Временами птичницы, особенно те, что помоложе и на фабрике работали недавно, начинали шуметь: убойный кур ест, не платит, прибыли наши тратит. Они, каждая в свое дежурство, тоже курочку съедала, у планового и убытки эти были запланированы, но они давали прибыль, они правили бал, а эти – дармоеды. Но тут Иванюта был на стороне убойного, разговоров таких как не слышал, птичницам обещал, конечно, "разберемся", а итээровцам, если и те заикались про воровство, советовал идти работать на убойный и есть кур всласть. Рабочих в убойном цехе всегда не хватало. В основном здесь работали женщины, они и сами час-то болели, стоя целыми днями в резиновых сапогах в воде, и дети у них болели. Привозил Фридман иногда в цех солдатиков, но те были неопытны и больше помогали грузчикам. Одно время здесь работали элтепеешники, но начались новые веяния, и профилакторий перестал направлять своих клиентов на фабрику. И женщины работали месяцами без выходных, а получали почти вдвое меньше птичниц, да и слышали на всех собраниях, что от их цеха одни убытки и они как бы из милости получают от фабрики зарплату.

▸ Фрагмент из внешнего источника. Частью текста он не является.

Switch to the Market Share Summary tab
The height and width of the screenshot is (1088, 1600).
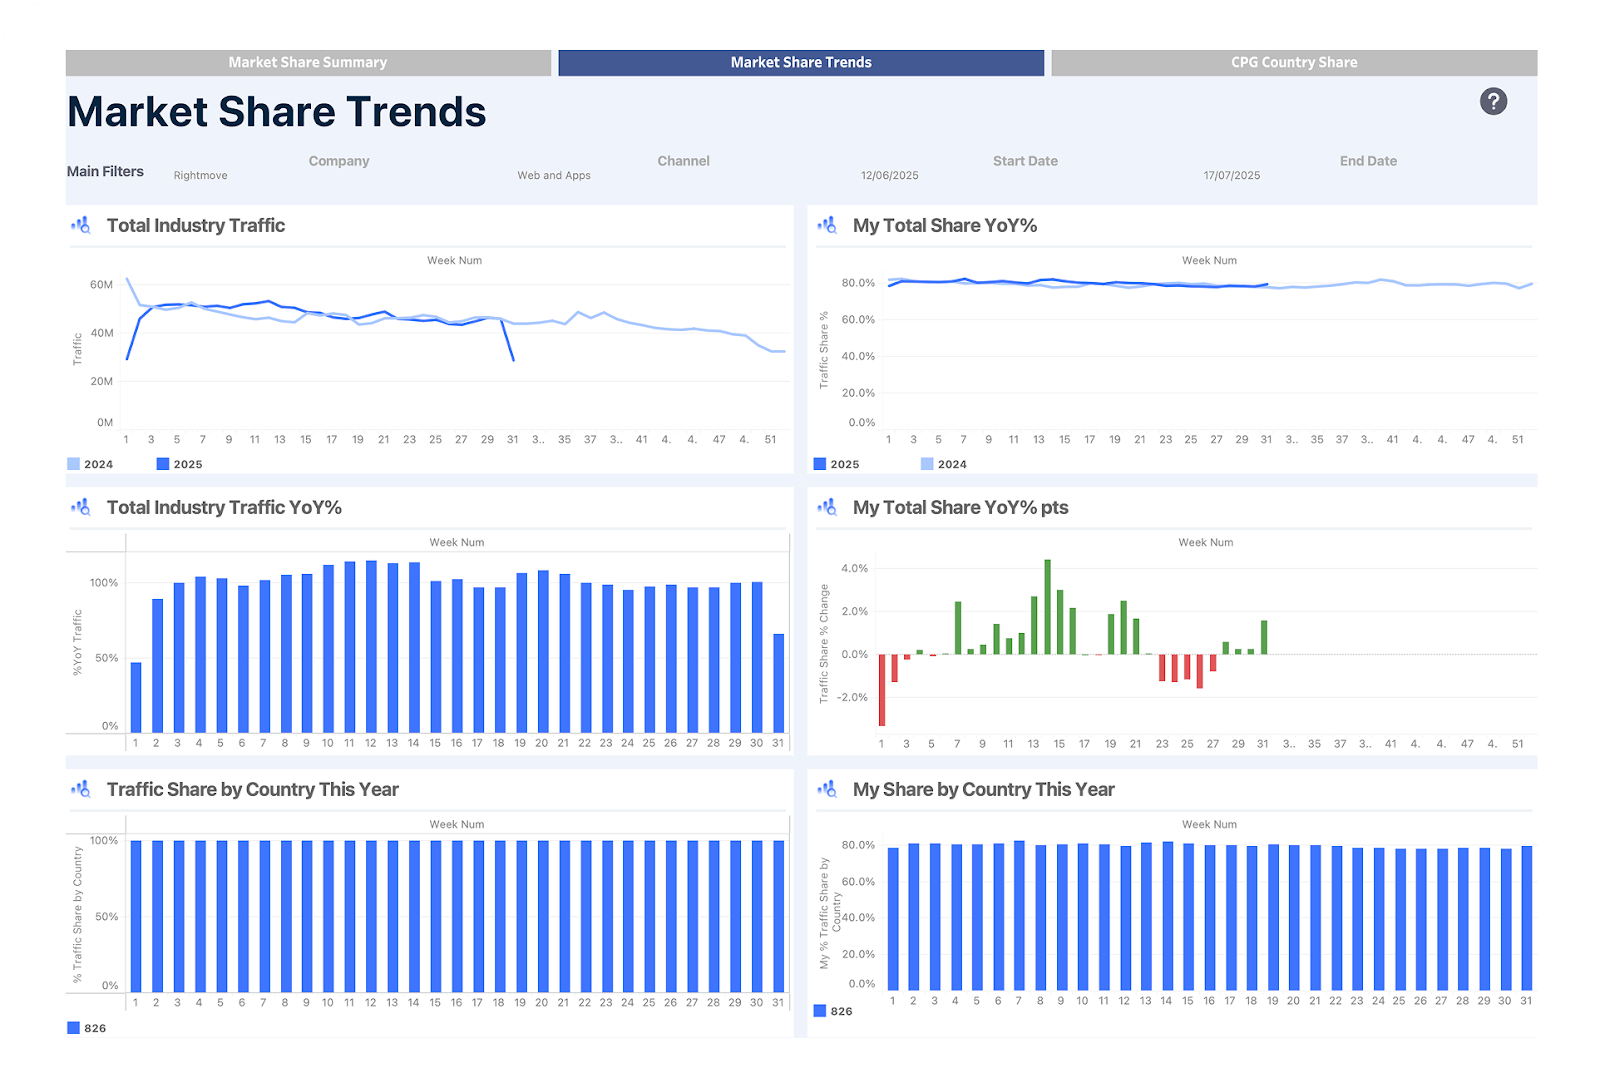(307, 62)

Скажи женщинам, что они воруют, обидятся и не поймут. Это работать на птице и не есть ее вдоволь? Да на какой фабрике – кондитерской, скажем, нельзя есть шоколад? В каком магазине не варят в перерыв обед из дефицитных продуктов? С какой стройки не несут материал для ремонта квартиры? Хорошо, если б только для своей... С собой выносить – другое дело. Так никто в открытую и не выносит, выносят по-тихому, понимая, что это прегрешение, но прегрешение почти что узаконенное, все несут и не нести? С какой стати? И платить за кур из зарплаты? Да еще и в очереди за ними стоять? И работать в этом аду?